**THE TASK:**
Convert each line of the records into a row of a Markdown table with the columns "Row" and "Line". Number the rows in order, skip blank lines, and leave the pictures out.
### RAW DATA ###
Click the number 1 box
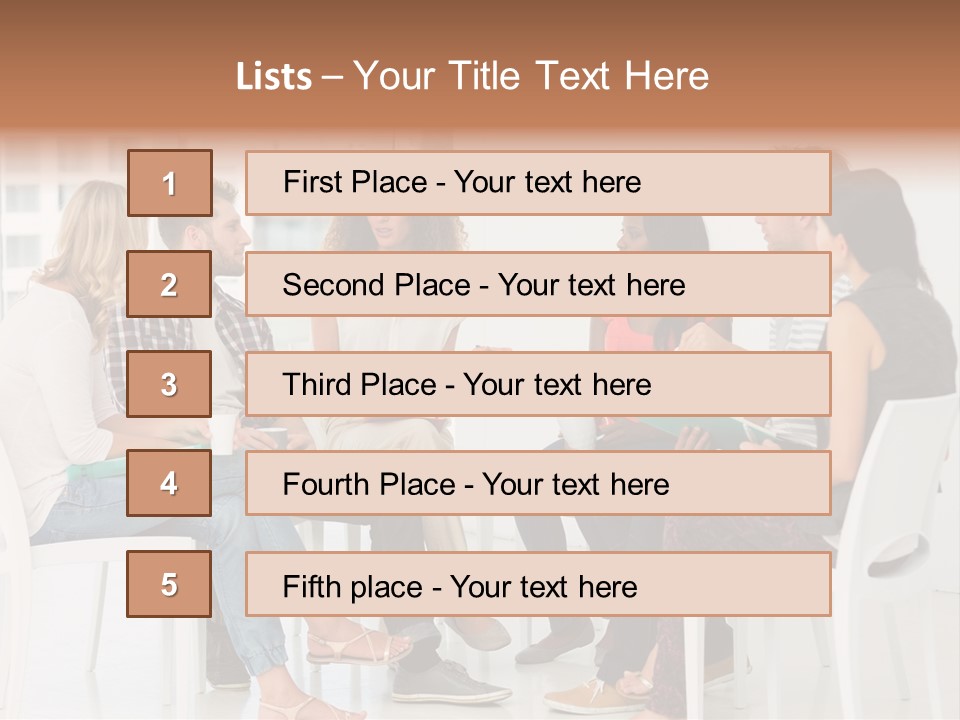Image resolution: width=960 pixels, height=720 pixels. tap(170, 183)
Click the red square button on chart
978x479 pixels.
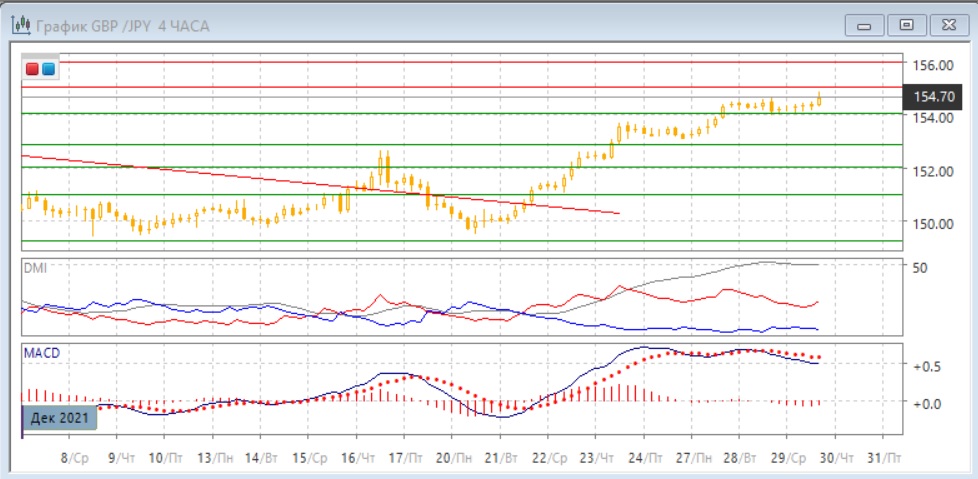[x=32, y=69]
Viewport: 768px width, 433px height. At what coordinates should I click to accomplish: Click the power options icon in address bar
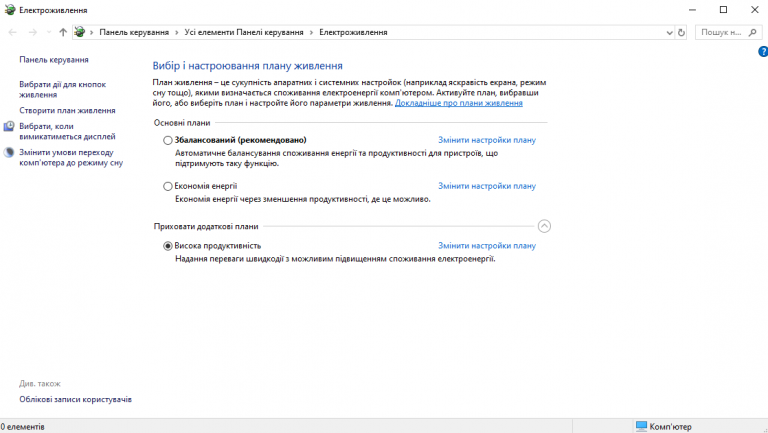pyautogui.click(x=80, y=32)
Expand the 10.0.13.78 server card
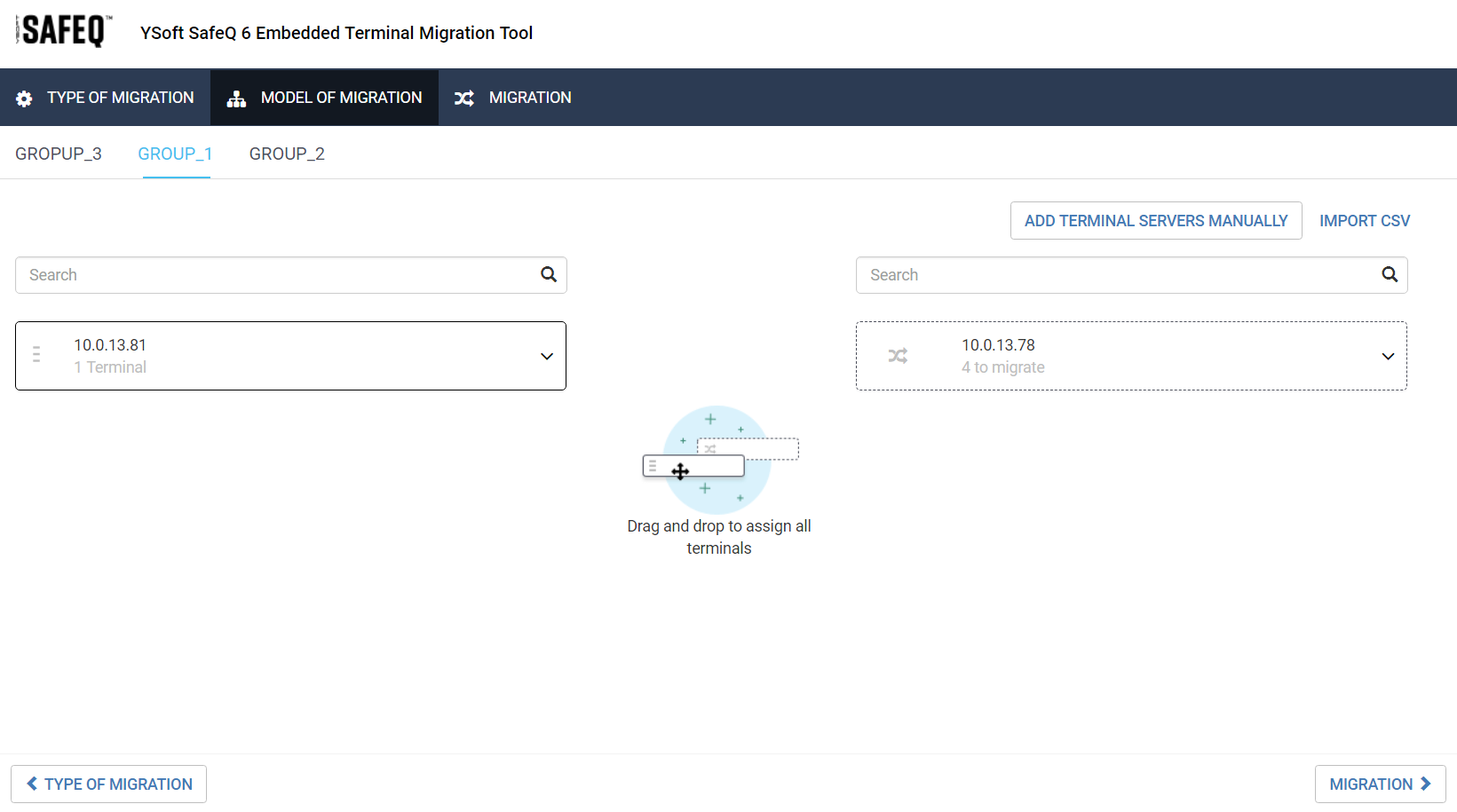The image size is (1457, 812). click(x=1388, y=356)
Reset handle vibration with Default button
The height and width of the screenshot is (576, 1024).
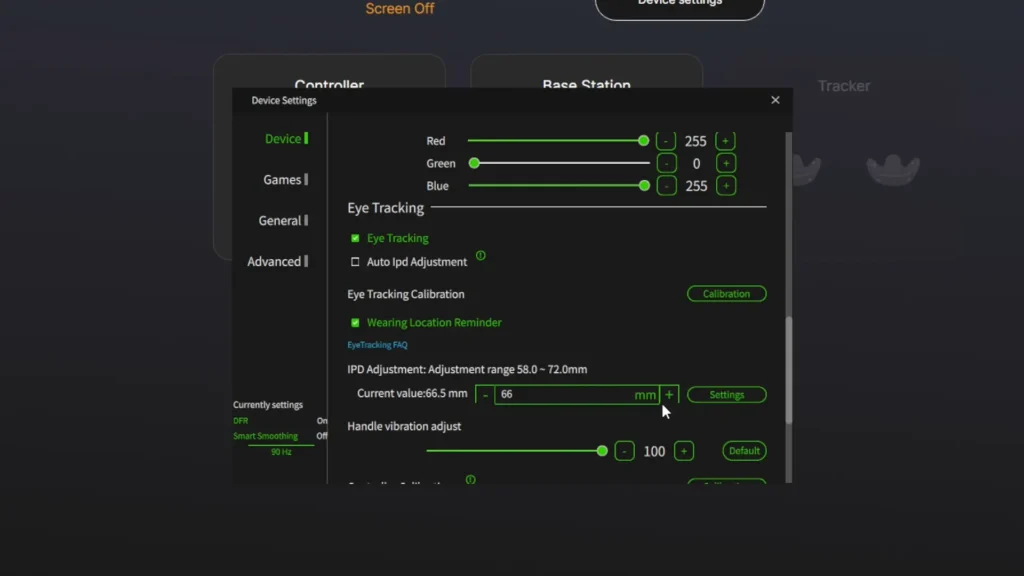(x=744, y=451)
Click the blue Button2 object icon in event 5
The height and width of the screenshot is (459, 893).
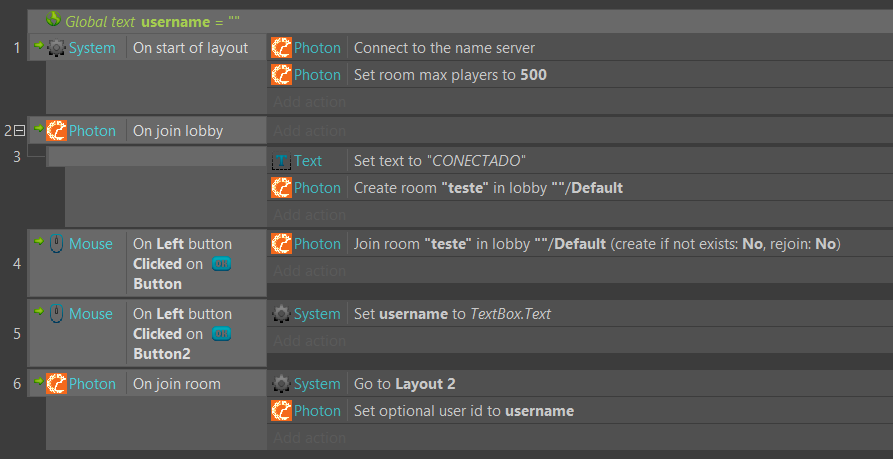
###
**RESPONSE BELOW:**
| Row | Line |
|---|---|
| 1 | Click the number 1 box |
| 2 | Image resolution: width=960 pixels, height=720 pixels. tap(170, 183) |
| 3 | Click the red square button on chart |
| 4 | 978x479 pixels. |
| 5 | [x=32, y=69] |
| 6 | Viewport: 768px width, 433px height. At what coordinates should I click to accomplish: Click the power options icon in address bar |
| 7 | pyautogui.click(x=80, y=32) |
| 8 | Expand the 10.0.13.78 server card |
| 9 | The image size is (1457, 812). click(x=1388, y=356) |
| 10 | Reset handle vibration with Default button |
| 11 | The height and width of the screenshot is (576, 1024). |
| 12 | (x=744, y=451) |
| 13 | Click the blue Button2 object icon in event 5 |
| 14 | The height and width of the screenshot is (459, 893). |